Eating is a particularly important time to relax and get the benefits of the parasympathetic nervous system. Once the parasympathetic system kicks in, it triggers a major, and I mean major, digestive response. Pretty much every digestive enzyme is activated by healthy parasympathetic activity.
Here are a few reasons why it’s important to take time to eat in a calm, peaceful way:
Parasympathetic Digestive Benefits
>> Salivation begins in preparation to digest a meal.
>> Responsible for tastes of food, particularly sour.
>> Triggers smell response to initiate digestion.
>> Triggers release of gallbladder bile.
>> Stimulates bile flow.
>> Stimulates pancreatic enzyme flow.
>> Stimulates enzymes from small intestines.
>> Stimulates HCl production in stomach.
>> Stimulates pepsinogen in stomach.
>> Stimulates mucus production in stomach.
>> Increases peristalsis, or healthy elimination.
>> Increases blood flow to digestive tract.
If taking time to relax and eat your lunch does not curb your food coma, consider a digestive strength reset.
Fixing the Afternoon Crash Circadian Imbalance
According to Ayurveda, the best time to digest is the middle of the day, when the sun is highest in the sky—the pitta or digestive time of day. Studies now suggest folks who eat breakfast and lunch lose significantly more weight (if weight loss is needed), lower blood sugar, and reduce fat in the liver than folks who eat lunch and supper or the same amount of calories between six small meals.

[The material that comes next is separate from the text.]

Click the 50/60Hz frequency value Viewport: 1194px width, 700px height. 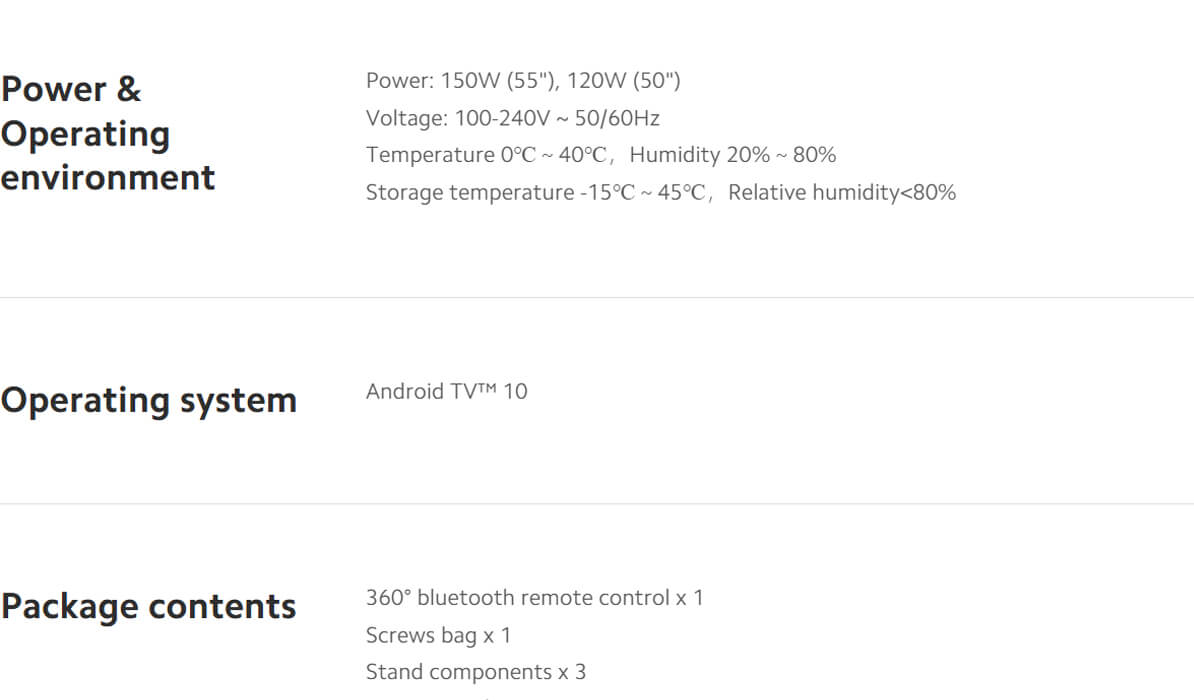point(617,118)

Many studies show timing of meals can influence weight loss or gain. One study shows that early eaters lose 25 percent more weight than late eaters. Another study concludes a high-calorie breakfast with reduced intake at dinner is beneficial, and might be a useful alternative for management of obesity and metabolic syndrome.

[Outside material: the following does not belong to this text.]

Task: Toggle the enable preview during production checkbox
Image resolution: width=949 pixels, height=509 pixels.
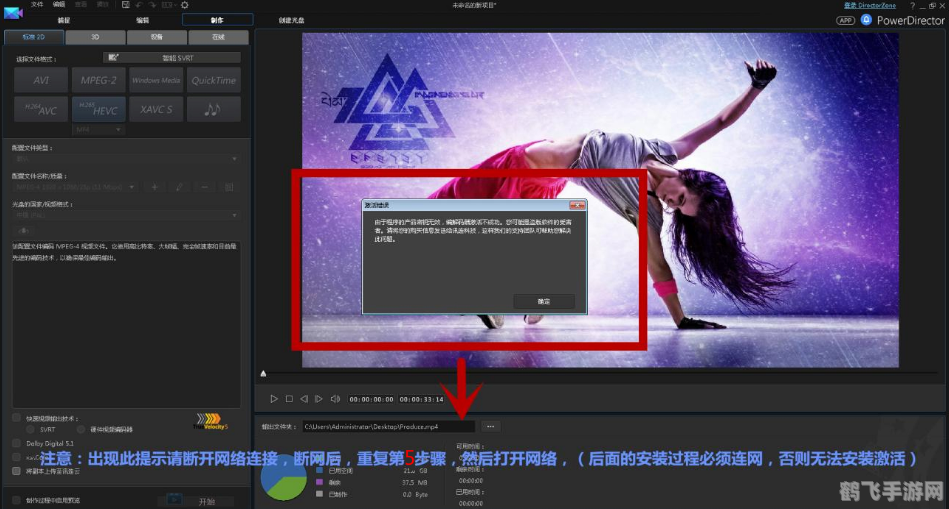Action: pyautogui.click(x=17, y=500)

Making time to eat the major meal of the day at lunch has been an Ayurvedic requirement for millennia and is now backed by a growing number of circadian medicine studies.

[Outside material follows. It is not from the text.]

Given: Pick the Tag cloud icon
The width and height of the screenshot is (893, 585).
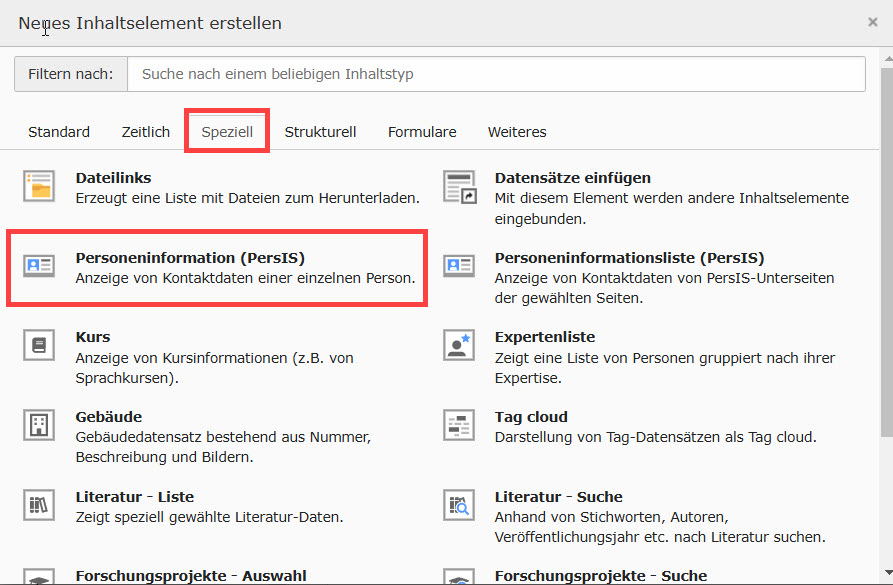Looking at the screenshot, I should coord(459,425).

Afternoon Crash: The Health Roller Coaster
According to Ayurveda, the afternoon window (2 to 6 p.m.) is governed by the nervous system, or vata. The brain craves the lion’s shares of the body’s fuel, to such an extent that the brain and central nervous system are considered energy hoarders in Ayurveda. While the brain takes up only 2 percent of the body’s volume, it consumes 20 percent of the glucose or sugar derived from a meal.
According to Ayurveda, the biggest demand for fuel from the brain comes in the afternoon vata time of day, when the brain is craving its due. Taste sensations from lunch and the circadian digestive clocks tell the brain to expect to be fed very soon.
If you only had a salad in front of your computer; wolfed down a meal in a hurry; or only had an apple, handful of nuts, or a coffee, delivery of fuel will not be sufficient to supply the brain with what it needs. In this case, somewhere between 2 and 6 p.m., you may crash.
The result is simple. The brain will trigger an emergency response due to lack of available fuel, and, in short order, you crave sweets, chips, stimulants, or a nap. Having the mid-afternoon snack only spikes blood sugar, and what goes up must come down. By 5 p.m., on your drive home from work, your blood sugar is crashing and you either crave a nap or another dose of your favorite comfort food or stimulant.
This style of living creates a dangerous roller coaster ride of your blood sugar and adrenals surging after a snack and crashing shortly thereafter. With each crash comes a degenerative stress response. Over time, with repetitive adrenal and blood sugar stress, wherever you are genetically predisposed to break down, you will.
The Cure
Eat enough at breakfast to comfortably get you to lunchtime without cravings. Make lunch the biggest and healthiest meal of the day. Relax or go for a short walk after lunch. Have a light and early supper. Remember to take time to relax and make each meal count. And: avoid snacks so your biological clocks can count on being fed in circadian rhythm.